## Exercises:
• 1. According to the silicon carbide article, why is it worth looking beyond the inherent benefits of SiC when choosing a power semiconductor? Answer in one to three sentences.
• 2. Answer these questions using the silicon carbide article:
(a) At which company do the authors work?
(b) What is Andre Lenze's job title?
(c) Which three developments does the article name as contributing to the rise in energy demand?
• 3. List every author named in the silicon carbide article.

## Excerpt:
Author:
Eva Gabriel, Senior Manager, Product Marketing SiC, Dr. Zhihui Yuan, Director, Technical Marketing SiC discretes, and Andre Lenze, Senior Staff Engineer, SiC low- and medium power modules, all at Infineon Technologies
Date
04/11/2022
Introduction
Society’s demand for energy is continuously increasing. A plethora of digital content is consumed every day, appliances are connected via the cloud, and vehicle electrification is experiencing a renaissance – all of which are contributing to this energy demand upsurge. At the same time, carbon emissions need to be reduced, which makes it necessary to generate and consume energy sustainably. One way to live up to this growing demand for more green energy is the use of highly efficient power conversion designs based on silicon carbide (SiC) power semiconductors.
There are plenty of choices in the market when it comes to power semiconductors based on SiC. Regardless of their selection, designers can reap the inherent benefits of SiC, such as enabling higher switching frequencies, high efficiency, and reduced heat dissipation. However, it is worthwhile to take a closer look at additional features that translate into design and system benefits, as they can lead to significant cost savings. Considering the device design, the right synergy between the chip and its package, as well as strategic aspects regarding manufacturing and capacity, really pays off.

## Stored rows:

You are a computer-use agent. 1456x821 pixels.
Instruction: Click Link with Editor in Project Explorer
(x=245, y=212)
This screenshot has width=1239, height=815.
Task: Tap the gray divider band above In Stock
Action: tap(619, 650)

## Answer list:
• 1. Some SiC devices have additional features that translate into design and system benefits, and those benefits can lead to significant cost savings.

• 2.
(a) Infineon Technologies
(b) Senior Staff Engineer, SiC low- and medium power modules
(c) The heavy daily consumption of digital content, appliances connected via the cloud, and the renaissance of vehicle electrification

• 3.
- Eva Gabriel
- Dr. Zhihui Yuan
- Andre Lenze